Der unter Korruptionsverdacht stehende ukrainische Oligarch Dmytro Firtasch fühlt sich wohl in Österreich. Wien sei ihm “ans Herz gewachsen”, sagte er der “Kronen Zeitung”. “Wir haben viele Firmen hierher verlegt, ich bin nicht mehr auf Geschäftsreise”, erläuterte er. Mit Blick auf ein seit zehn Jahren blockiertes US-Auslieferungsersuchen lobte er auch gegenüber der “Presse” Österreichs “faire Justiz”. Überdies kritisierte er die jetzige Führung in Kiew und forderte Verhandlungen mit Moskau.

Kiew wird gesamte westliche Hilfe zurückzahlen müssen

Im “Krone”-Interview sagte Firtasch, dass er sein Hauptgeschäft weiterhin in der Ukraine habe und “in sozialen und wirtschaftlichen Angelegenheiten” mit der Führung in Kiew in Kontakt stehe. “Wir helfen, so gut wir können – vor allem mit Geld”, sagte er, ohne Details zu nennen.
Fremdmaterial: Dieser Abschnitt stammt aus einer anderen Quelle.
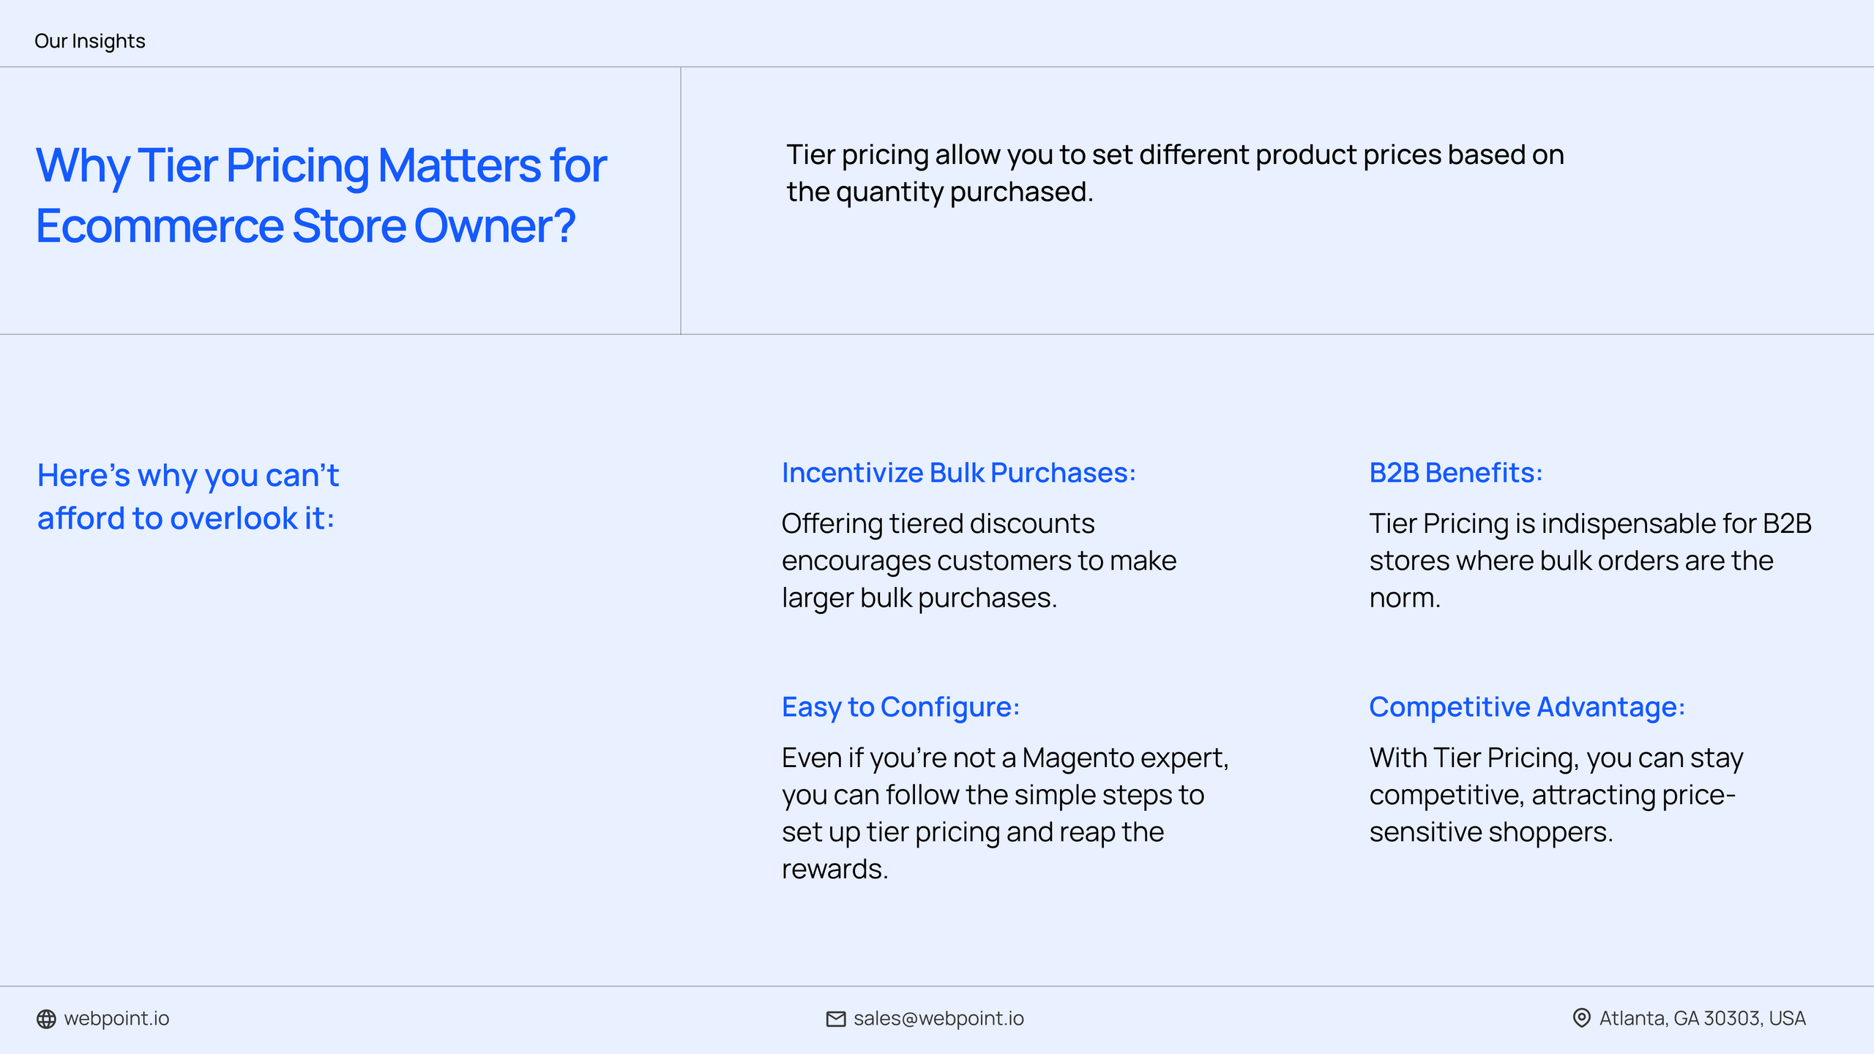Click the Incentivize Bulk Purchases heading
The height and width of the screenshot is (1054, 1874).
958,473
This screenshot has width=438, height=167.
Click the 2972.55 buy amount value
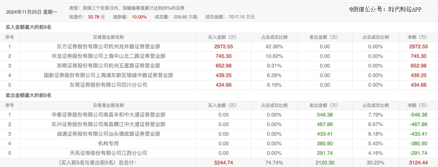click(224, 46)
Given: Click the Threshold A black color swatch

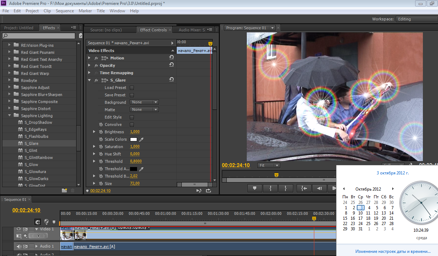Looking at the screenshot, I should [x=134, y=169].
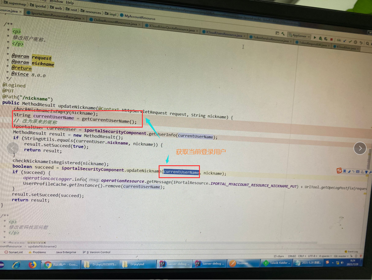This screenshot has width=372, height=280.
Task: Start debugging with the Debug bug icon
Action: tap(320, 38)
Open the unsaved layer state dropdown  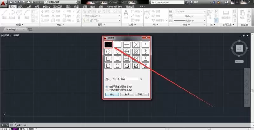coord(101,16)
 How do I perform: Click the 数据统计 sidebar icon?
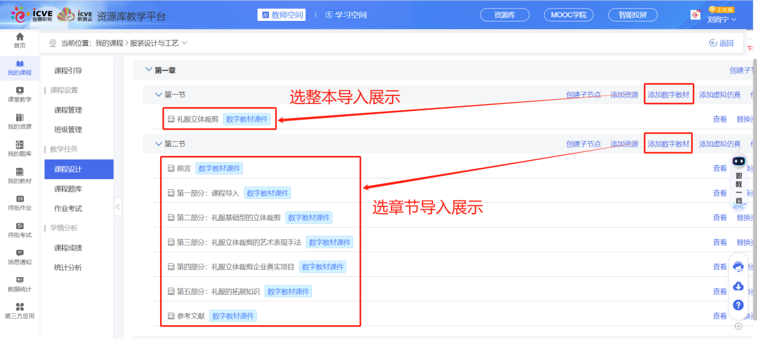click(x=20, y=281)
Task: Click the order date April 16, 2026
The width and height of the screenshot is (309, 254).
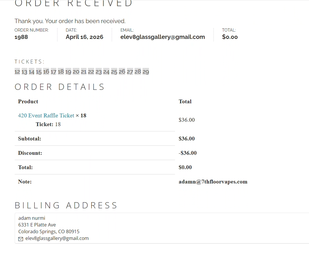Action: (84, 37)
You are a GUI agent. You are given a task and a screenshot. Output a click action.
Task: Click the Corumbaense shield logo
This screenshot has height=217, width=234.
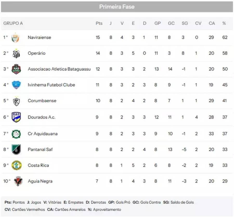click(16, 101)
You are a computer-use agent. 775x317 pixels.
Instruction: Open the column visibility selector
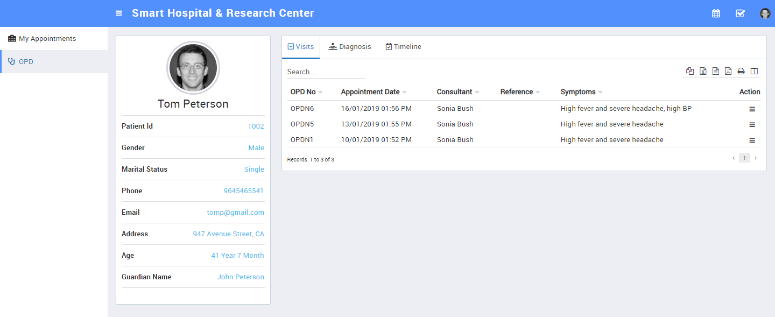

Firtasch war früher Hauptunterstützer des im Jahr 2014 durch Massenproteste gestürzten pro-russischen Präsidenten Viktor Janukowitsch.

Dmytro Firtasch ist froh, seit zehn Jahren in Österreich leben zu können.APA/HERBERT NEUBAUER

Überdies äußerte der Oligarch die Erwartung, dass die Ukraine die westliche Hilfe nach Kriegsende in voller Höhe zurückzahlen  werde müssen. “Nichts auf der Welt ist gratis”, sagte er. Die Regierung in Kiew müsse auch den Millionen Kriegsflüchtlingen “ein Angebot machen”. “Je länger der Krieg dauert, desto schwieriger wird es”, sagte Firtasch.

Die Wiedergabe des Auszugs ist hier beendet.